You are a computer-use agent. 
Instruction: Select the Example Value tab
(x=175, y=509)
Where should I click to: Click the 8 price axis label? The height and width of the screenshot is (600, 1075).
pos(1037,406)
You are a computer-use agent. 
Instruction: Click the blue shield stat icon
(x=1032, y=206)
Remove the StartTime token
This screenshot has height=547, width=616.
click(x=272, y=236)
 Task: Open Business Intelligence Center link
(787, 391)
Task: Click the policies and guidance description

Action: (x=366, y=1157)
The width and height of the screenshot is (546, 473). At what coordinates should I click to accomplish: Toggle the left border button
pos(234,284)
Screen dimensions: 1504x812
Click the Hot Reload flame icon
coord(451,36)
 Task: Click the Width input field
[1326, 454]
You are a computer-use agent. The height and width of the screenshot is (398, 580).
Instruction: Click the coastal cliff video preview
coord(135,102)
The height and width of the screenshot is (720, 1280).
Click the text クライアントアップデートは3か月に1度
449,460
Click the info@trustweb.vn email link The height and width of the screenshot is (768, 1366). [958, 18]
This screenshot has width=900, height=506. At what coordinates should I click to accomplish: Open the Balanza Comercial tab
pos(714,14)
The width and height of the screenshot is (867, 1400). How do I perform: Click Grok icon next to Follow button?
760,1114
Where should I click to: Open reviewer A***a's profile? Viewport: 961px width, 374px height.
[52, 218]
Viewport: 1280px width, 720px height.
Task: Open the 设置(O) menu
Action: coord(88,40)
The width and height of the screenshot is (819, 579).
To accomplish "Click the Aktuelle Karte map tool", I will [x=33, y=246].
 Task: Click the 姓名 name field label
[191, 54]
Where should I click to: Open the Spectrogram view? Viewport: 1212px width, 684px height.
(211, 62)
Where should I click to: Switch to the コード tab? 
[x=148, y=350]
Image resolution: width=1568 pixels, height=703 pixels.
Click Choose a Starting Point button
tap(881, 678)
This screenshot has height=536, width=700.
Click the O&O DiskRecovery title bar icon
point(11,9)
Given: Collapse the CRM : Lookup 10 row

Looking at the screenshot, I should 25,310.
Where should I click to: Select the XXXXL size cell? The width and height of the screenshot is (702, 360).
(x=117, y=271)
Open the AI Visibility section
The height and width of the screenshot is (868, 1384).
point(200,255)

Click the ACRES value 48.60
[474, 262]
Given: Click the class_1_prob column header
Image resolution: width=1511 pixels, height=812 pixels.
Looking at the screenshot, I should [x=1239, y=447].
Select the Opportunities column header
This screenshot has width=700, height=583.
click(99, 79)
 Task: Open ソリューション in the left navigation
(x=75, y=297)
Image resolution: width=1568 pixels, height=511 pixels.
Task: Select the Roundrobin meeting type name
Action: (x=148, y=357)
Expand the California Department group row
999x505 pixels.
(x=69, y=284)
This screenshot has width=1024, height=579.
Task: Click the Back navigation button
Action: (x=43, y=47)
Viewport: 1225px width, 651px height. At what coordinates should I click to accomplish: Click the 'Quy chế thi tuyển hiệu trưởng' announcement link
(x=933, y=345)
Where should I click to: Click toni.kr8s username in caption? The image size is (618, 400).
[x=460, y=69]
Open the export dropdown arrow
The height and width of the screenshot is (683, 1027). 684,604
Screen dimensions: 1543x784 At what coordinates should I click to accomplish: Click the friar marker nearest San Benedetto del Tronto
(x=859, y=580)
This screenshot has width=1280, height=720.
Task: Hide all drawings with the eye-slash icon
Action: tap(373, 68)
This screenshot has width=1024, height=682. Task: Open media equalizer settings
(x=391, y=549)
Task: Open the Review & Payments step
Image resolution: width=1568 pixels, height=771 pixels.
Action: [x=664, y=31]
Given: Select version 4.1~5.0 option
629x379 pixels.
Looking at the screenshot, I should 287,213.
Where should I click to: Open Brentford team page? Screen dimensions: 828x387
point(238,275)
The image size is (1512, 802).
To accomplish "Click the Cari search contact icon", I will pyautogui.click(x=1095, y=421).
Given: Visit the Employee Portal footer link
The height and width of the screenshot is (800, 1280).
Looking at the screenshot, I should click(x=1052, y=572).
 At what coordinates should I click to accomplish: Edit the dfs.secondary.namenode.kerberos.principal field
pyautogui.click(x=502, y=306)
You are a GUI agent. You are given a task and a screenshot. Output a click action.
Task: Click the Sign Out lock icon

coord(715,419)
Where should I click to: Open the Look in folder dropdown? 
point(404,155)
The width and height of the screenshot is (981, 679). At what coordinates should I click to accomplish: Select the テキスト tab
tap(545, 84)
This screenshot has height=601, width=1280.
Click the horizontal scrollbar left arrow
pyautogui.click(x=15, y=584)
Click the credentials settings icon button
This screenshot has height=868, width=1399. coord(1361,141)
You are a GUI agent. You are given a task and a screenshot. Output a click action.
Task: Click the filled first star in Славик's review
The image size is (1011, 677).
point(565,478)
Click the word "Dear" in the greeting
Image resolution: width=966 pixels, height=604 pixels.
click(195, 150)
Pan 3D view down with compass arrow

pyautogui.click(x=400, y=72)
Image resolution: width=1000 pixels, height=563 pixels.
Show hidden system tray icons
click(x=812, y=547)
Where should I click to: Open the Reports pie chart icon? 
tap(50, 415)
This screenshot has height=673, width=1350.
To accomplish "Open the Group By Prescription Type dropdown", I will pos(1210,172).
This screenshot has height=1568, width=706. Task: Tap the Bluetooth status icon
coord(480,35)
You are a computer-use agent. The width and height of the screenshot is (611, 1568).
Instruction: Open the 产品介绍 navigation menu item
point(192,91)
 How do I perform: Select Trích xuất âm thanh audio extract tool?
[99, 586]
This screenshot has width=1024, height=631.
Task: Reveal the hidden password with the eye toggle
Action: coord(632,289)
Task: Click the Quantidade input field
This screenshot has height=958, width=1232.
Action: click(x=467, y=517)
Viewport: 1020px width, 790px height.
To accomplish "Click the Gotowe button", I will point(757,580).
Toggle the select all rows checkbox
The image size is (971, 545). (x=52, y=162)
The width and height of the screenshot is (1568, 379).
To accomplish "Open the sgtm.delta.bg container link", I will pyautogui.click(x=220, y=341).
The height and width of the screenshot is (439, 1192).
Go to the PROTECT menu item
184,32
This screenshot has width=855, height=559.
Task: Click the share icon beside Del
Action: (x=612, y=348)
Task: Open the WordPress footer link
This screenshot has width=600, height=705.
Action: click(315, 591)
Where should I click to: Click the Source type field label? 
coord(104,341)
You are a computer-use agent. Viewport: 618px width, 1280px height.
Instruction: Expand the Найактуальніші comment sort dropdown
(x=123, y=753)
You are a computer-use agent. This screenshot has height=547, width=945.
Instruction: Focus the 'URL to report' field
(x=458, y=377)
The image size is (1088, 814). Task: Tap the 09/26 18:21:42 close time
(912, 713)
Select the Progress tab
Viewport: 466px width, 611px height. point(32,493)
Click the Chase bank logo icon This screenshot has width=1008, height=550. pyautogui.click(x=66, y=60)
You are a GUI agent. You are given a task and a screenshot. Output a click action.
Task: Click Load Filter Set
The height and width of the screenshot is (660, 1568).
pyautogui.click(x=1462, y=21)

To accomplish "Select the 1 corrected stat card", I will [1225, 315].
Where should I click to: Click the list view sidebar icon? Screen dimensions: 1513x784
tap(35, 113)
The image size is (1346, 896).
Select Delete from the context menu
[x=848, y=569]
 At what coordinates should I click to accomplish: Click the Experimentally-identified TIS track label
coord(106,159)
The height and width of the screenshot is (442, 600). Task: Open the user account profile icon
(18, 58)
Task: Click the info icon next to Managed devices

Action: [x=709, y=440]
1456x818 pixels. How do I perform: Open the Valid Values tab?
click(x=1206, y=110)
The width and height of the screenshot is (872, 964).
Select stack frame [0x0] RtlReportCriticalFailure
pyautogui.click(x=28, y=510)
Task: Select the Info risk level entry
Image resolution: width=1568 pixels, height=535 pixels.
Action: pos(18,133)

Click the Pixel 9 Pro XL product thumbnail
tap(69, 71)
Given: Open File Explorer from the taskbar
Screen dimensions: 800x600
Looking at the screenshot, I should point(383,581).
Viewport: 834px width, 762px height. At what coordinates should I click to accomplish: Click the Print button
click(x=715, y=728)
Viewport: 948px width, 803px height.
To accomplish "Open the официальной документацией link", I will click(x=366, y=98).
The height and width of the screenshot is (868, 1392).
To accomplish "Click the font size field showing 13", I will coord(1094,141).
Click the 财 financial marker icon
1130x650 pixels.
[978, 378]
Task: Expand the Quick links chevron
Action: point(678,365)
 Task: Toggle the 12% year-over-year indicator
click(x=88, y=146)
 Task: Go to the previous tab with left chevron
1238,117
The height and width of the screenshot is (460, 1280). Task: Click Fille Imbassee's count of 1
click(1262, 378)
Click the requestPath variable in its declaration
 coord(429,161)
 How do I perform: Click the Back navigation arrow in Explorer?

◇ ◇ ◇ ◇

- _Activity_: Within the data above, pick out all lines holding the word "footer".

- _Result of this task_:
Given: Visit the Employee Portal footer link
Task: Open the WordPress footer link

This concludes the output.